On the night of 16 October 1940, during its first Atlantic patrol off the island of Madeira, Cappellini sighted the Belgian steamer Kabalo (5,186 tons), carrying aircraft spare parts, and after unsuccessfully firing three torpedoes, sank her with its deck gun. Afterwards, the submarine approached a lifeboat containing twenty-six survivors and towed it for four days towards the Azores; when the boat started sinking after being damaged by the heavy seas, on the fourth day, Todaro had the survivors taken aboard his submarine and proceeded to Salt Island, where they were safely landed in neutral territory. To a Belgian officer who expressed his surprise for his sinker's humanitarian initiative, Todaro replied "I am a seaman like you.
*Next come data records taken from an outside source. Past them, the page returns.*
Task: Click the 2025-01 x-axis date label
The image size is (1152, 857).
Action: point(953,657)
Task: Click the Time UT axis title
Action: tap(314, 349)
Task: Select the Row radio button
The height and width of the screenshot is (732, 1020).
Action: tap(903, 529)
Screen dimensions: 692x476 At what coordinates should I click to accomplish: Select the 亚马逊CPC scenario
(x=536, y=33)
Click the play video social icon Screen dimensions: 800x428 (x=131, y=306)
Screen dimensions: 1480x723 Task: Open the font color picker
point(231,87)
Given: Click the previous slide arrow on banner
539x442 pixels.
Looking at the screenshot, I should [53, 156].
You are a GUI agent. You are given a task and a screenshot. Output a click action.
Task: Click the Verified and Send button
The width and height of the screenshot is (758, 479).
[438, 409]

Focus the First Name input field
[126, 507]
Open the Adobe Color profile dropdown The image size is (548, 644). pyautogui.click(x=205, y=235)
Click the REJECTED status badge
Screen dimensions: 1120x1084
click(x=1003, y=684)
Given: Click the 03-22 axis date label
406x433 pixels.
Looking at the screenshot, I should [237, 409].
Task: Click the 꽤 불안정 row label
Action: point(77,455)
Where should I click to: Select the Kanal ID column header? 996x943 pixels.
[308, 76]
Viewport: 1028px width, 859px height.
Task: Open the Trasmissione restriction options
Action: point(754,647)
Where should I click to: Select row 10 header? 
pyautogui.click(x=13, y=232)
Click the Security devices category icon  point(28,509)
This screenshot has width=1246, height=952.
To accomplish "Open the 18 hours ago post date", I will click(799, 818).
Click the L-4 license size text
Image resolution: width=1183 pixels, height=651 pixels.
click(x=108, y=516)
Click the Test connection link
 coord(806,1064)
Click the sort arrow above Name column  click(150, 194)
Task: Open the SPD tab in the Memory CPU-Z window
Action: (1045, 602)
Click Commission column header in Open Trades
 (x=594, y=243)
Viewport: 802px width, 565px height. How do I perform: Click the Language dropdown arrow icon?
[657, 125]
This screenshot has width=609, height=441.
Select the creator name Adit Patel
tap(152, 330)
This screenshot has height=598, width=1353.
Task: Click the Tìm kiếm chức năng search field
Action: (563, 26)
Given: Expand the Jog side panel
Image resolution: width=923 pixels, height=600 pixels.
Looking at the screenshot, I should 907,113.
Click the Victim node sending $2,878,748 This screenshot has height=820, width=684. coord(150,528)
I am convinced that in my place you would have done the same".

On 22 December 1940 Todaro sailed from Bordeaux for another patrol in command of Cappellini. On 5 January 1941, in the stretch of ocean between the Canary Islands and the African coast, Cappellini attacked the 5,029-ton British armed steamship Shakespear, sinking her after a prolonged gun duel in which an Italian gunner was killed. Afterwards, Todaro once again took a lifeboat with twenty-two survivors in tow, towing them to the Islands of Cape Verde where they safely landed. Cappellini then resumed its patrol and on 14 January it attacked the 7,472-ton British armed merchant Eumaeus off Freetown; after the unsuccessful launch of two torpedoes and a prolonged gun battle in which nine Italian gunners were wounded and Cappellinis executive officer, Lieutenant Danilo Stiepovich, was killed, Eumaeus was sunk. Soon afterwards, Cappellini was attacked and damaged by a Supermarine Walrus floatplane. The damage forced Todaro to seek refuge in Puerto de La Luz on Gran Canaria; after hasty repairs that lasted three days, Cappellini sailed again on 23 January 1941 and returned to Bordeaux. For this patrol, Todaro was awarded a Silver Medal of Military Valor.

Todaro later carried out two more Atlantic patrols with Cappellini, but scored no further success.

The events of the patrol are fictionalized in the 2023 Italian film Comandante, starring Pierfrancesco Favino as Todaro.

===MAS service and death===

In November 1941 Todaro was transferred at his own request to the MAS service, being assigned to the Quarta Flottiglia MAS, stationed in the Black Sea; he distinguished himself during the siege of Sevastopol, being awarded another Silver Medal of Military Valor.

He was then transferred to the Decima Flottiglia MAS, the special operations unit of the Royal Italian Navy, and tasked with planning and conducting assault craft attacks on Allied-controlled ports in French North Africa after Operation Torch. On 13 December 1942, while returning from one such operation, he was killed in his sleep when the armed trawler Cefalo, used as mothership for assault craft, was strafed by a Supermarine Spitfire off La Galite. He was posthumously awarded the Gold Medal of Military Valor; a class of submarines of the postwar Italian Navy has been named after him.